Before my daughter’s final surgery, the surgery where the doctors would reconnect the piece of intestine they had originally looped through the outside of her abdomen, I was hanging on by a thread. A very thin thread that snapped long before that surgery date even came close to arriving.
At three in the morning I found myself in the emergency room with severe chest pain and numbness running all the way down my left arm. Tests were run, blood was drawn, oxygen levels were taken, but ultimately it was determined that I’d had a panic attack. Not a heart attack, not a stroke, but a panic attack. I had hit rock bottom and didn’t know if I could pull myself up again.
But my daughter still needed surgery, so pull myself I did.
I began talking about my fears. My fear of her being back in the hospital. My fear of all the things I believed could possibly happen. My fear of her being back in the hospital for months and months. My fear of the surgeon accidentally slicing a little bit of her intestine and her bleeding internally on the operating table. My fear of her dying.
“There’s just this looming future date out there and there’s nothing I can do but wait.”
One morning, I bumped into a friend I knew from yoga class. She asked how I was doing. “Not well,” I dared to say and quietly told her about my emergency room visit and all my accompanying fears.
“I have a book for you,” was all she said, and later that day I found a plastic grocery bag hanging from my front door with a blue paperback inside.
It’s funny to look back on moments in time with the knowledge of “what happens next.” I thought I was just pulling a book out of a bag. Who knew that I’d go on to recommend that very same book to dozens and dozens of family and friends? Who knew that I’d one day write about that book in my own book? Who knew that the wisdom and knowledge held within those pages would become my lifeline leading up to Andie’s ostomy reversal surgery? Who knew that I’d go on to practice the simple, mindful techniques and exercises in that book when I had my own surgery after my English Mastiff’s huge head accidentally rammed into my nose?
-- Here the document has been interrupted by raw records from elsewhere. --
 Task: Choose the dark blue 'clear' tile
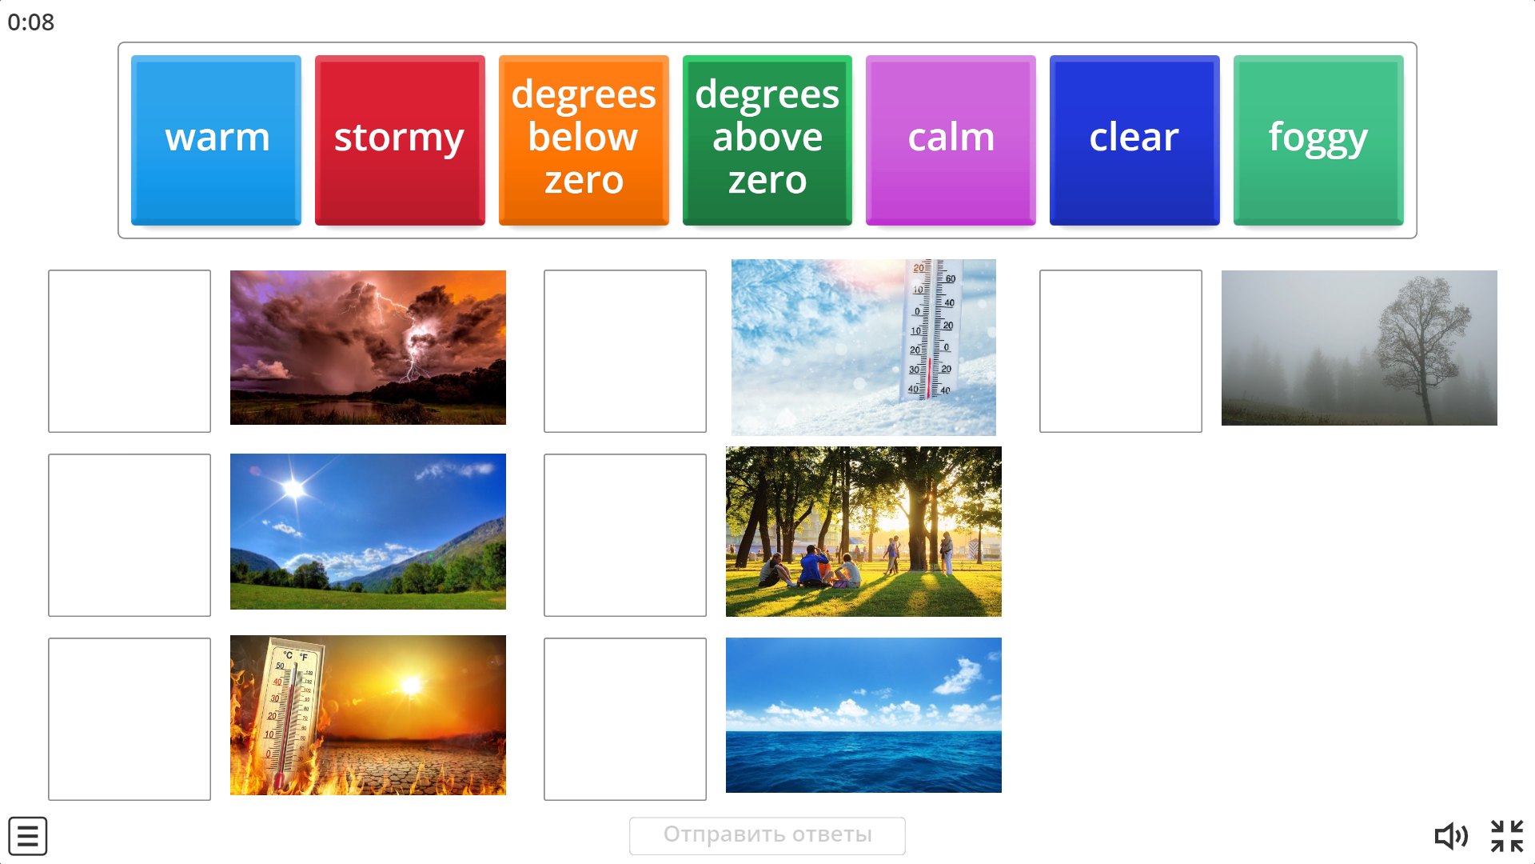1134,140
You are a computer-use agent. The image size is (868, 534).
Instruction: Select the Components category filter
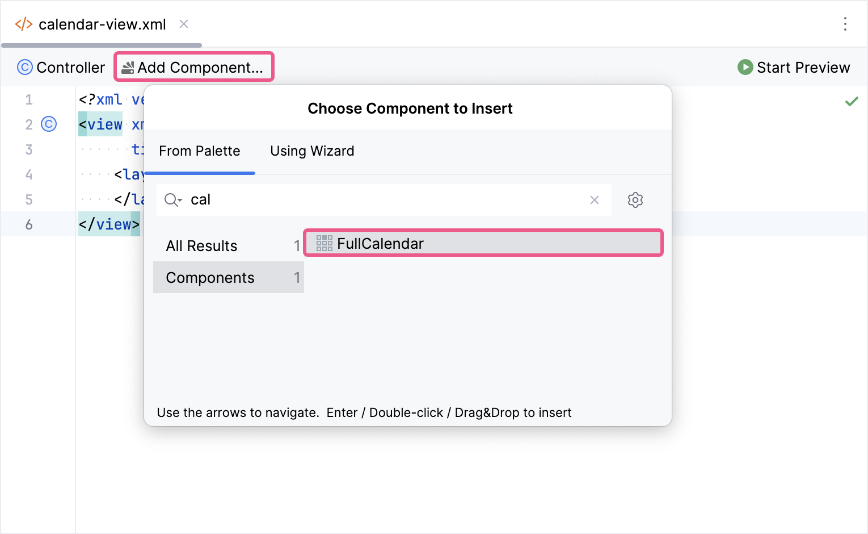210,277
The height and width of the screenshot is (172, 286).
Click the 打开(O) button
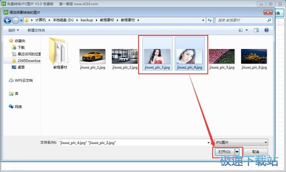[x=224, y=152]

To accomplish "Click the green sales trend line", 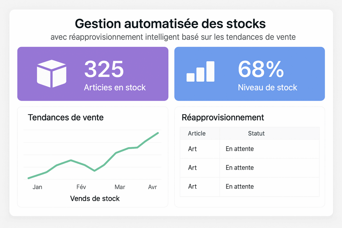I will point(116,153).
I know now. I know now that Peggy Huddleston’s book, Prepare for Surgery, Heal Faster, is an invaluable resource for anyone and everyone facing any kind of medical procedure or surgery.
The book is broken down in parts. Essentially it’s about managing your intentions and expectations going into, and coming out of surgery.
I’ll tell you this, not only was my daughter’s surgery a success, not only was I calm and present throughout the weeks leading up to the surgery and while we sat in the hospital waiting room, but the severe rash that was due to cover her bum for 6-8 weeks never emerged. Not a single red spot.
I’m not recommending you get this book. I’m telling you to. I always have several copies sitting on my bookshelf so whenever I bump into someone who confesses their fears like I’d done all those years ago, I have a copy ready to leave at their door.
In fact, I’m ready to give away a copy today. Enter, using the Rafflecopter widget below.
Prepare for Surgery, Heal Faster taught me that I no longer had to be a victim. It gave me back the vital sense of control and purpose I’d been missing, and the lessons I learned from this book continue to resonate with me to this day.